I’m happy about the nighttime temperatures this summer. I do not remember a summer when I used a blanket every night. It is probably not the best for the ripening of tomatoes, however. So far I’ve only picked a handful. No matter, they were delicious and certainly worth the wait. I never buy tomatoes in the winter. They simply fail to measure up.

It has literally been years, perhaps decades, since I planted Kentucky Wonder pole beans. They are truly the old-fashioned string bean. Anyway, this past winter I found an old package of them, planted into plug trays in the greenhouse, and popped them into the ground sometime at the end of May.

They are producing like crazy and seem to be resistant to the Mexican bean beetle which wiped out my early crop of haricot verts. A childhood memory came to me while picking. We used to eat pole beans boiled within an inch of their lives alongside a ham hock. Granted, they had lost all their crunch but made up for it in pure flavor.

I stopped by the Larder in Vineyard Haven and brought some ham that Jefferson had smoked. I did my best to recreate that mountain dish and was downright pleased with the results.

In the middle of January I planted a package of Nantes carrots in an enormous pot in the greenhouse. I never bothered thinning them. I can’t bear destroying any. I hate their little lives to be in vain. Anyway, I hauled the pot outside mid-spring and promptly forgot about it. Perennials grew up around the pot. This week I harvested an armload of perfect carrots. I’ve said it dozens of times: “Isn’t nature grand?”

I’ve been busy making refrigerator pickles. We prefer dill. I use the basic Dilly bean recipe. Cook one cup apple cider vinegar, three cups water, two tablespoons kosher salt—a bunch of garlic cloves and some dill heads. I just toss the cukes into the cooled liquid in a glass jar. They will keep in the fridge until Christmas.

My friend, Sharlee, makes the best bread and butter pickles ever. I think I don’t care for them until I eat some of hers. I must get her recipe this week.

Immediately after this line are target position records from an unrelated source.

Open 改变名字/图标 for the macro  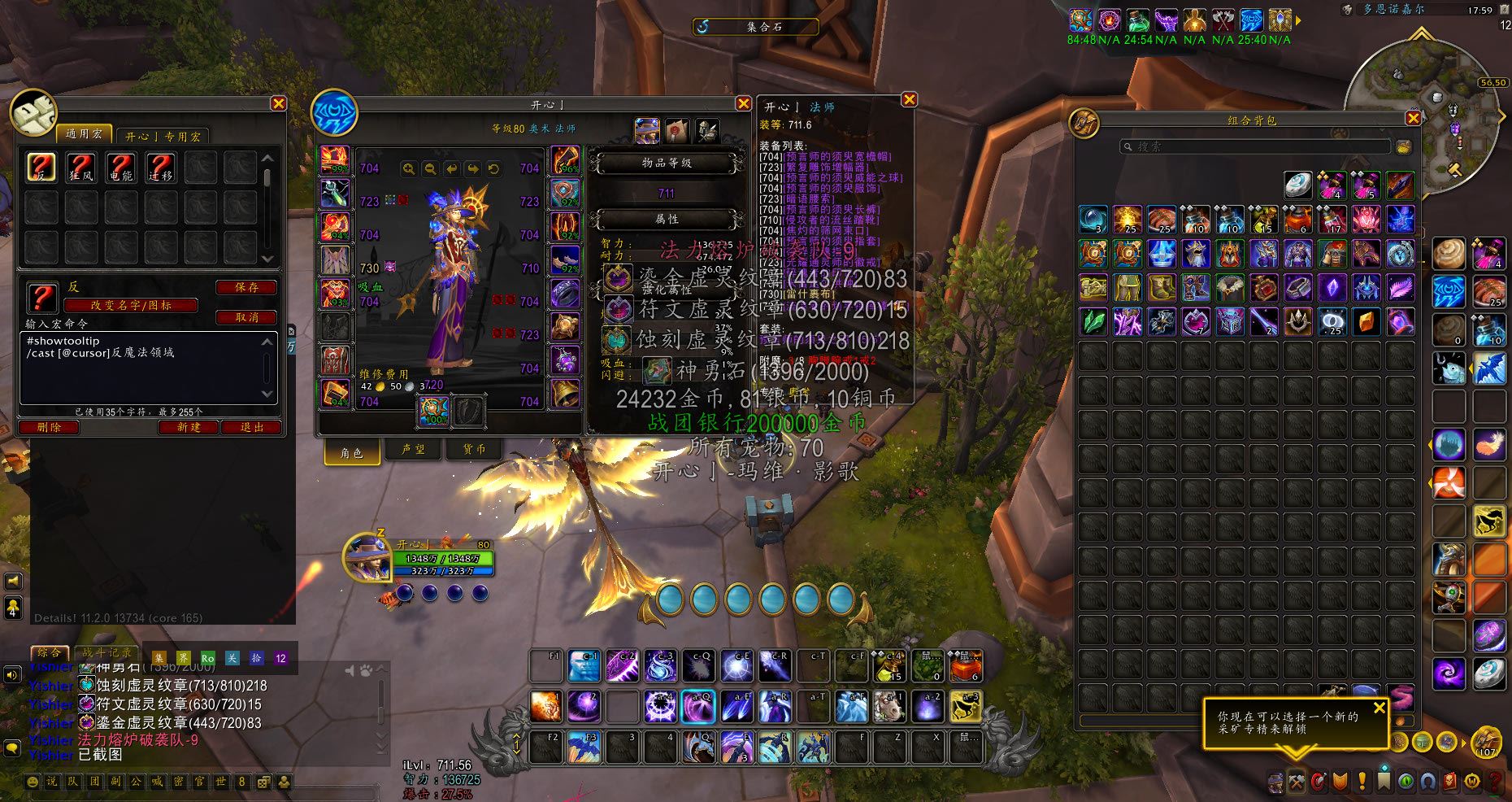click(x=131, y=305)
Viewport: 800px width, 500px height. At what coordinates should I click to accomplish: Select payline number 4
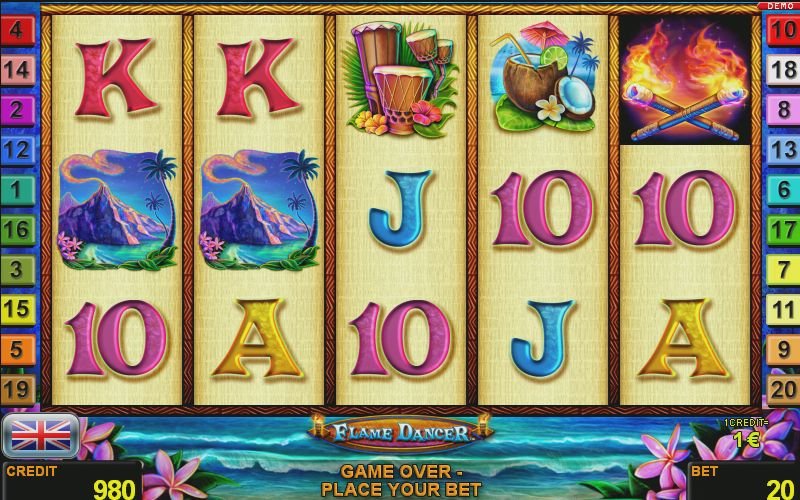[17, 29]
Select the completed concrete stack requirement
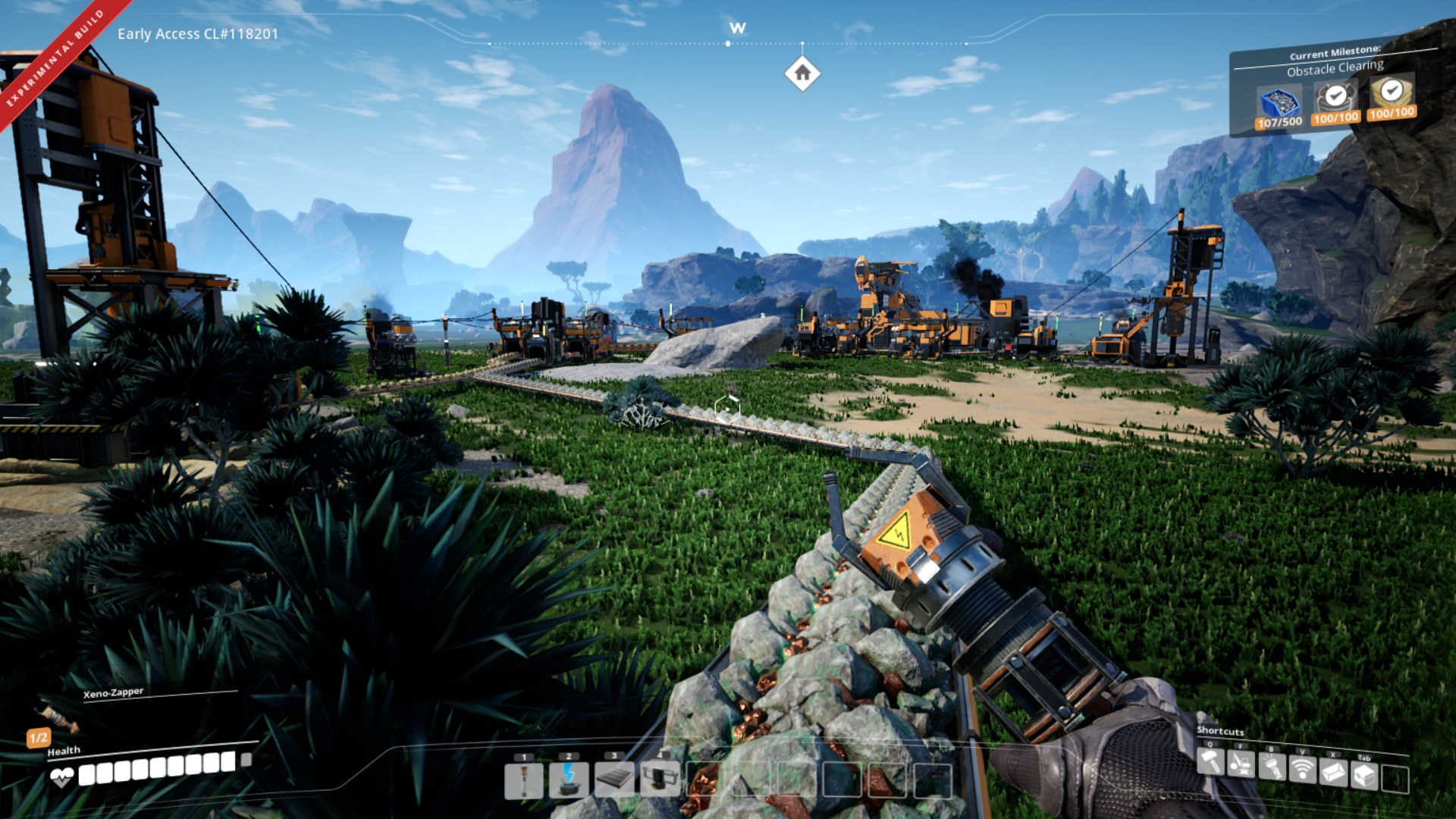Screen dimensions: 1456x819 pyautogui.click(x=1392, y=93)
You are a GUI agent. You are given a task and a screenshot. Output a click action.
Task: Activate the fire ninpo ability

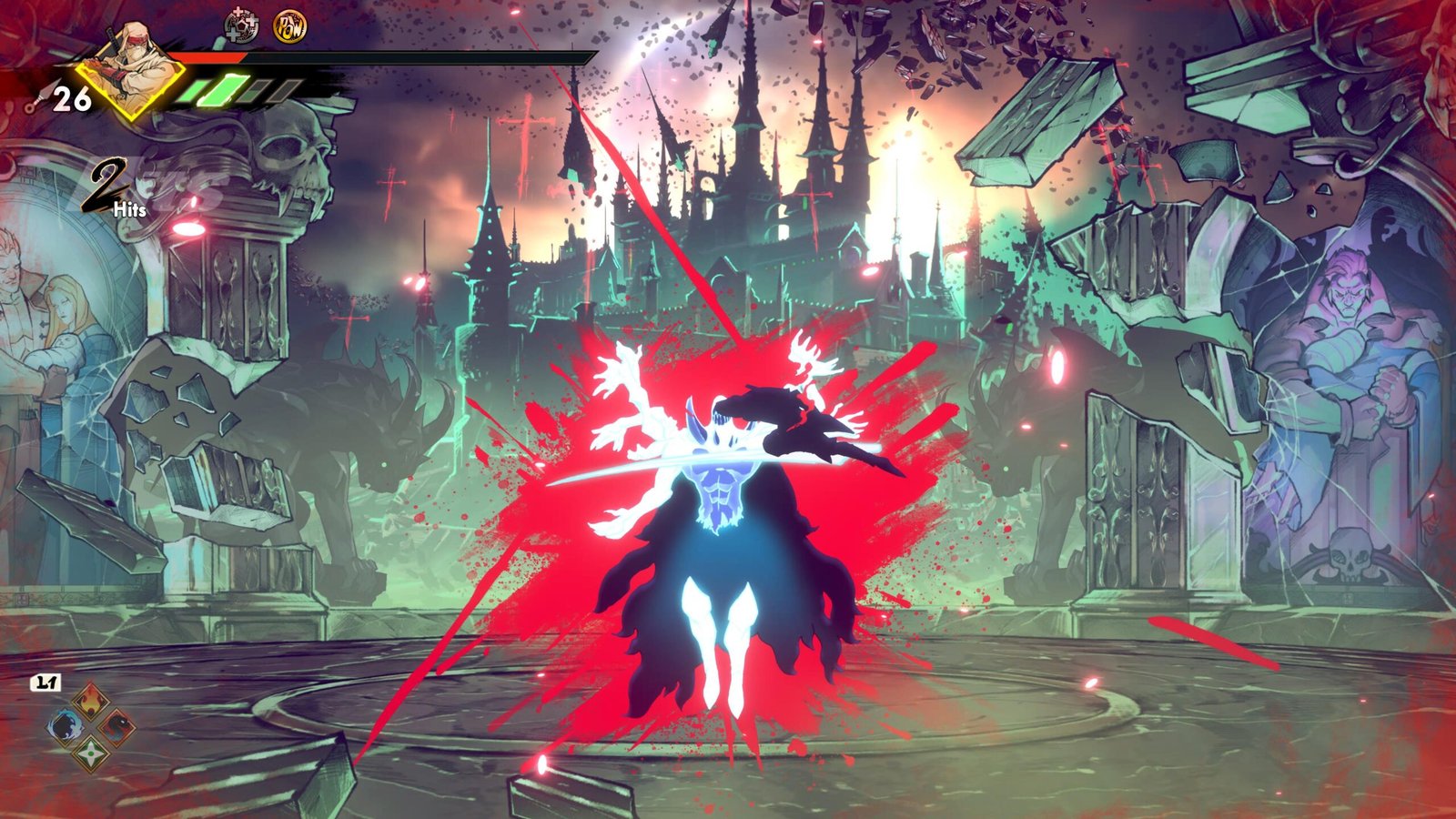click(91, 702)
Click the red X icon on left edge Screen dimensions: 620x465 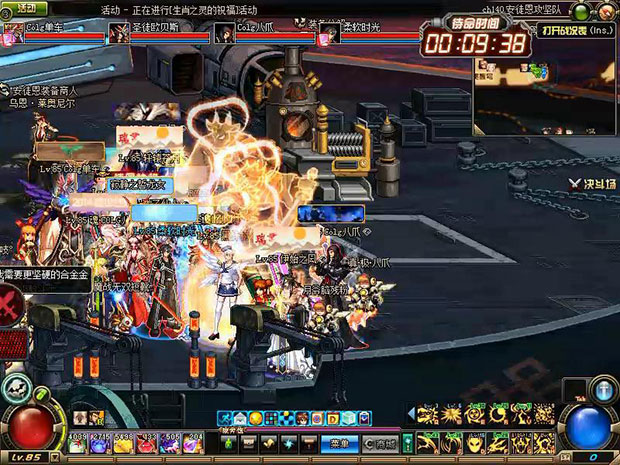pyautogui.click(x=10, y=302)
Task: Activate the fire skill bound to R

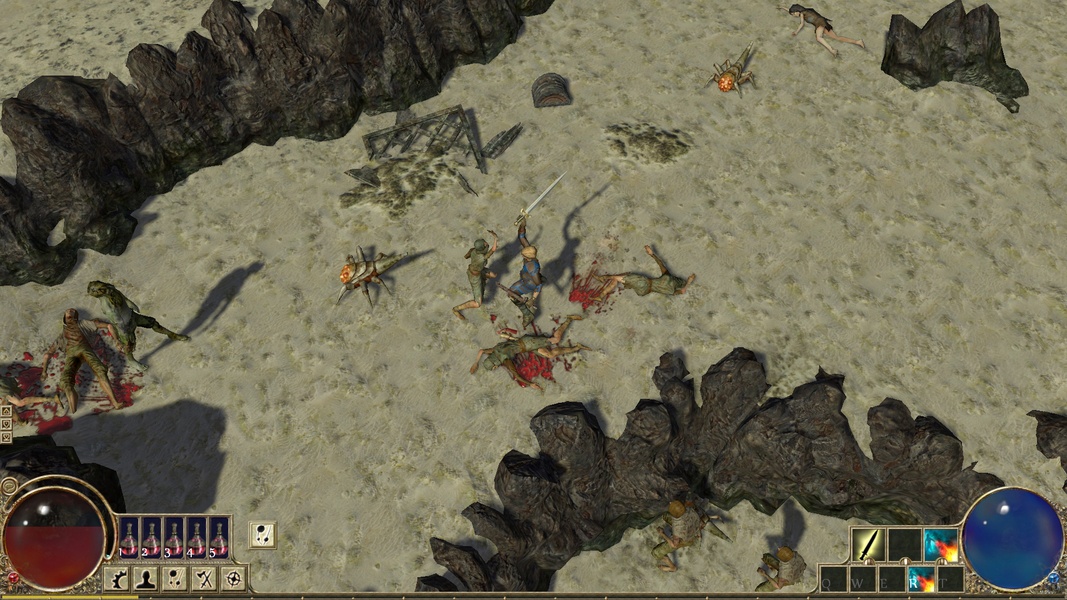Action: point(920,579)
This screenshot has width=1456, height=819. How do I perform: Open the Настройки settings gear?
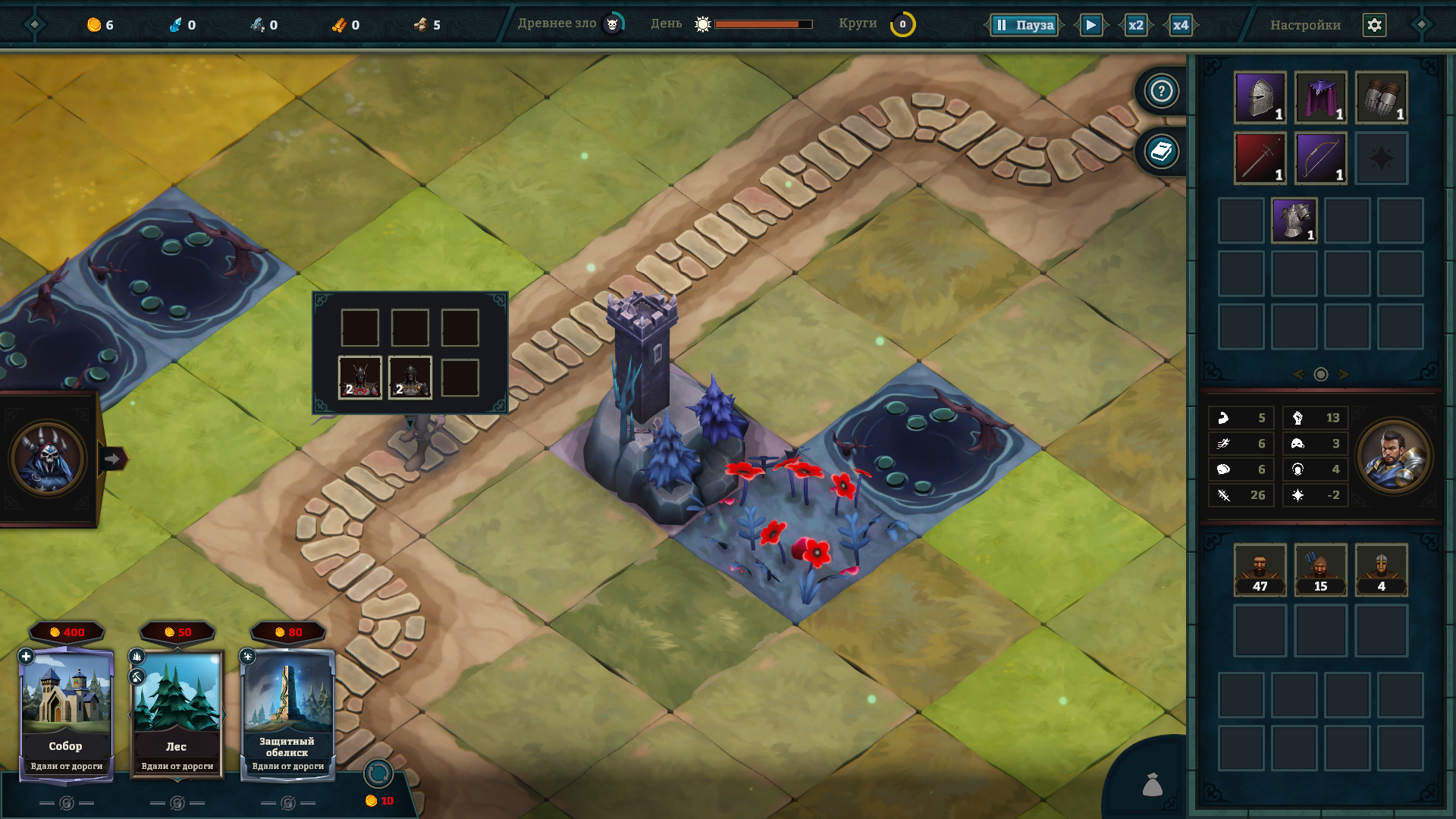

I’m crazy about the Pee Gee hydrangeas. They are in full glorious bloom everywhere. There is a nice stand of them at the entrance to the hospital. I like them more than the standard hydrangeas. They don’t flop all over the lawn in various stages of color and browning. The Pee Gees age to a lovely pink which looks great into the fall. Also, they bloom on new growth so can be pruned aggressively in the late winter or early spring.

I have a mother deer and her tiny baby in my garden most mornings. The baby is so adorable I cannot scare them away. I think it is late for babies to be born. Other folks have mentioned seeing very young fawns recently. What gives? Perhaps they have figured out that our winters are no longer as long and severe.

Gratia Harrington once told me that when she was born in February in the 1880s the doctor ice skated across Vineyard Haven Harbor from East to West Chop to attend her birth.

During the last year of DJT’s rise to the highest office in our land, I’ve drifted from amusement to disgust, to shock, to amazement and now have finally settled into naked fear. What’s wrong with him? Has he really threatened North Korea with nuclear war?

I was in utero when the bomb dropped on Hiroshima and Nagasaki so my entire life has been spent under the fact that world annihilation was possible. Sometimes, as during the Cuban Missile Crisis, that fear escalated but, thankfully, cool heads prevailed.

Not so, now in the Trump era. He is anything but level-headed. He may be Dr. Strangelove in the flesh. Yikes. Even Melania looked shell-shocked during his fire and fury speech. Oh, to be inside her head for a moment!